En el corazón de las cordilleras dominicanas, donde la neblina suele abrazar las copas de los pinos, descansan los esqueletos de concreto de proyectos que el tiempo y el misterio decidieron devorar. No es solo la erosión lo que ha desgastado sus paredes; es una atmósfera de pesadez que aleja incluso a los buscadores de aventuras más valientes. Estos lugares, conocidos popularmente como «hoteles fantasmas», representan una de las historias ocultas más fascinantes de nuestra geografía.
La construcción de estos complejos turísticos de montaña comenzó con la promesa de lujo y exclusividad. Sin embargo, antes de que el primer huésped pudiera registrarse, los trabajos se detuvieron de forma abrupta. ¿Fue falta de presupuesto o algo más? Los lugareños cuentan que durante las excavaciones se perturbaron terrenos que no debían ser tocados. Se habla de luces que se encienden en habitaciones sin electricidad y de figuras que se asoman por los balcones sin barandillas al caer el sol.
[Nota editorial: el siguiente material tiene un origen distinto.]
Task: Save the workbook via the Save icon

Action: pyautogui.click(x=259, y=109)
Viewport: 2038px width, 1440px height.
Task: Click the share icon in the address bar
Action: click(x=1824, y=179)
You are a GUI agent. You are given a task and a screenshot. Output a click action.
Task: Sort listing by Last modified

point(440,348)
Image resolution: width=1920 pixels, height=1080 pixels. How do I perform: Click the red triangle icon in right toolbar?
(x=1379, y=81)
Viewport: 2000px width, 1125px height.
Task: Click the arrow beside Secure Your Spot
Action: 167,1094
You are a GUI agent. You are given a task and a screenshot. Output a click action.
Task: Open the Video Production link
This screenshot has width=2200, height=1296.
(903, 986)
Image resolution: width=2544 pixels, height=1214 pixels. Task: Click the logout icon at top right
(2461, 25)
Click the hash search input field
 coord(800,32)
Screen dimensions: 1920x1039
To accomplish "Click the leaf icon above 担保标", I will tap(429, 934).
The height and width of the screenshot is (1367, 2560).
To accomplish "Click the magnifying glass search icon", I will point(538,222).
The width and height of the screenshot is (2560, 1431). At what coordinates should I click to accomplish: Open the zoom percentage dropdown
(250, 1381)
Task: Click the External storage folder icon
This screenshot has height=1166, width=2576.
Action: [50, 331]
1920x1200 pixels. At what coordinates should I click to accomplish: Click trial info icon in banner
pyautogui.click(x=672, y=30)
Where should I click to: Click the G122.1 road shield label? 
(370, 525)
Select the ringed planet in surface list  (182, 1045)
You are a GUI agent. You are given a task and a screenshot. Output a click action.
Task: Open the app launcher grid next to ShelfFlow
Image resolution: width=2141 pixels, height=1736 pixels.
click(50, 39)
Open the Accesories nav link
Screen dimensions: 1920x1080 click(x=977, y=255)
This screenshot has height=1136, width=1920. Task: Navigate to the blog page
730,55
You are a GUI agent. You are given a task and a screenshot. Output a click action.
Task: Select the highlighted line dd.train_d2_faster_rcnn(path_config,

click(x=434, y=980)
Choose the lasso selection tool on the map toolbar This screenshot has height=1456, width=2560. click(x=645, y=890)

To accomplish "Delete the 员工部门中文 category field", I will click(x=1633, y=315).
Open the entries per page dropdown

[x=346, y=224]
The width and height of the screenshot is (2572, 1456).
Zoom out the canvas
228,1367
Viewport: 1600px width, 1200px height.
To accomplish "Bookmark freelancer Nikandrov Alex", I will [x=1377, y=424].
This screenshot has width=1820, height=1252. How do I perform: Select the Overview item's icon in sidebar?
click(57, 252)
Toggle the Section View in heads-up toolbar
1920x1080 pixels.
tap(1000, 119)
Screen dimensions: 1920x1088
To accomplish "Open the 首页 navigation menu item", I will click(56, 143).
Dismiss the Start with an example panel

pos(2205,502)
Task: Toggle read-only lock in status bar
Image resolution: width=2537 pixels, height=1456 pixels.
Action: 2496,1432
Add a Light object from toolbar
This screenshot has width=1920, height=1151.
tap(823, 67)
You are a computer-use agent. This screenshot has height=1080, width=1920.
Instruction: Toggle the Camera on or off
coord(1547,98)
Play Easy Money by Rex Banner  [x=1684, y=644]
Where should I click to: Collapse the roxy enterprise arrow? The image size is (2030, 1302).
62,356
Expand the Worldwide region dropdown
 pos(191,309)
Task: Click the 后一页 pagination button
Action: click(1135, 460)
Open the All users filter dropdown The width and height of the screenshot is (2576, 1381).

Desde un punto de vista técnico, muchos atribuyen el abandono a fallos estructurales o problemas legales, pero la narrativa popular ha construido una verdad distinta. Se dice que el sonido del viento chocando contra las vigas expuestas imita lamentos humanos, y que la naturaleza se niega a reclamar por completo el sitio, dejando los edificios en un limbo eterno. Para el lector de «Historias Ocultas», estos restos de concreto son un recordatorio de que algunas ambiciones humanas chocan de frente con fuerzas que no logramos comprender del todo. Entrar en uno de estos edificios es como cruzar un umbral hacia una época que nunca llegó a ser, donde el silencio es tan denso que parece tener voz propia.